▶ TASK DETAILS
Give the records once more, exactly as they stand.

Data extracted from a collection:
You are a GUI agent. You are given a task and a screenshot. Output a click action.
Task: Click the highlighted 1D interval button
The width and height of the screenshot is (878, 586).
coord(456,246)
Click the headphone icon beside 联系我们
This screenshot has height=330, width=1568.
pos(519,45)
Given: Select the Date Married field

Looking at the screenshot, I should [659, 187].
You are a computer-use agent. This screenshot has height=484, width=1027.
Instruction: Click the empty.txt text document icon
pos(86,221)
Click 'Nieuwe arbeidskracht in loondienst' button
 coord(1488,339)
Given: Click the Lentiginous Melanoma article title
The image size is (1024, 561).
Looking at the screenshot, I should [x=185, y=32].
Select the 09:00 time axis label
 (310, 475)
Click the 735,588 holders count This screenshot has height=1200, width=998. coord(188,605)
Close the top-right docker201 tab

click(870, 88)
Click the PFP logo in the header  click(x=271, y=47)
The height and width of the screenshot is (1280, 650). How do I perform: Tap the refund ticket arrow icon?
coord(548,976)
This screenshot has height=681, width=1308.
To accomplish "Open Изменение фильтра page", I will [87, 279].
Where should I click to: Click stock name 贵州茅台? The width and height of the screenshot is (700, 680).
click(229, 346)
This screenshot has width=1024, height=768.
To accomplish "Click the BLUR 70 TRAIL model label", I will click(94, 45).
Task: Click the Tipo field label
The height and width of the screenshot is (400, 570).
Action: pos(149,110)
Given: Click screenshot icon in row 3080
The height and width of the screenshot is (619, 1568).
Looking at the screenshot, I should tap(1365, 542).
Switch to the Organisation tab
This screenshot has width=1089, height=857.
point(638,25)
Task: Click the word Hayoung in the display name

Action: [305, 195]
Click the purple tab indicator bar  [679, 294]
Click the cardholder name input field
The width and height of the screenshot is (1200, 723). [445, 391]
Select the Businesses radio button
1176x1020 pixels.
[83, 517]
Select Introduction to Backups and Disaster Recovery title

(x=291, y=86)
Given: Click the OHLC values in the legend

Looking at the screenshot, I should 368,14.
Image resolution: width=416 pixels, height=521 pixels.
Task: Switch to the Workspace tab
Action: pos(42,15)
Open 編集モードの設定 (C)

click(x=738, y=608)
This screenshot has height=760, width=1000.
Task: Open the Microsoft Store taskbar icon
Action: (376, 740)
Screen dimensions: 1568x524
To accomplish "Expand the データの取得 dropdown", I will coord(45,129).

▶ SOLUTION
You are a GUI agent. You are given a task and a screenshot. Output a click action.
Task: Click the highlighted 1D interval button
The width and height of the screenshot is (878, 586).
coord(456,246)
Click the headphone icon beside 联系我们
This screenshot has height=330, width=1568.
pos(519,45)
Given: Select the Date Married field

Looking at the screenshot, I should [659, 187].
You are a computer-use agent. This screenshot has height=484, width=1027.
Instruction: Click the empty.txt text document icon
pos(86,221)
Click 'Nieuwe arbeidskracht in loondienst' button
 coord(1488,339)
Given: Click the Lentiginous Melanoma article title
The image size is (1024, 561).
Looking at the screenshot, I should [x=185, y=32].
Select the 09:00 time axis label
 (310, 475)
Click the 735,588 holders count This screenshot has height=1200, width=998. coord(188,605)
Close the top-right docker201 tab

click(870, 88)
Click the PFP logo in the header  click(x=271, y=47)
The height and width of the screenshot is (1280, 650). How do I perform: Tap the refund ticket arrow icon?
coord(548,976)
This screenshot has height=681, width=1308.
To accomplish "Open Изменение фильтра page", I will [87, 279].
Where should I click to: Click stock name 贵州茅台? The width and height of the screenshot is (700, 680).
click(229, 346)
This screenshot has width=1024, height=768.
To accomplish "Click the BLUR 70 TRAIL model label", I will click(94, 45).
Task: Click the Tipo field label
The height and width of the screenshot is (400, 570).
Action: pos(149,110)
Given: Click screenshot icon in row 3080
The height and width of the screenshot is (619, 1568).
Looking at the screenshot, I should tap(1365, 542).
Switch to the Organisation tab
This screenshot has width=1089, height=857.
point(638,25)
Task: Click the word Hayoung in the display name

Action: [305, 195]
Click the purple tab indicator bar  [679, 294]
Click the cardholder name input field
The width and height of the screenshot is (1200, 723). [445, 391]
Select the Businesses radio button
1176x1020 pixels.
[83, 517]
Select Introduction to Backups and Disaster Recovery title

(x=291, y=86)
Given: Click the OHLC values in the legend

Looking at the screenshot, I should 368,14.
Image resolution: width=416 pixels, height=521 pixels.
Task: Switch to the Workspace tab
Action: pos(42,15)
Open 編集モードの設定 (C)

click(x=738, y=608)
This screenshot has height=760, width=1000.
Task: Open the Microsoft Store taskbar icon
Action: (376, 740)
Screen dimensions: 1568x524
To accomplish "Expand the データの取得 dropdown", I will coord(45,129).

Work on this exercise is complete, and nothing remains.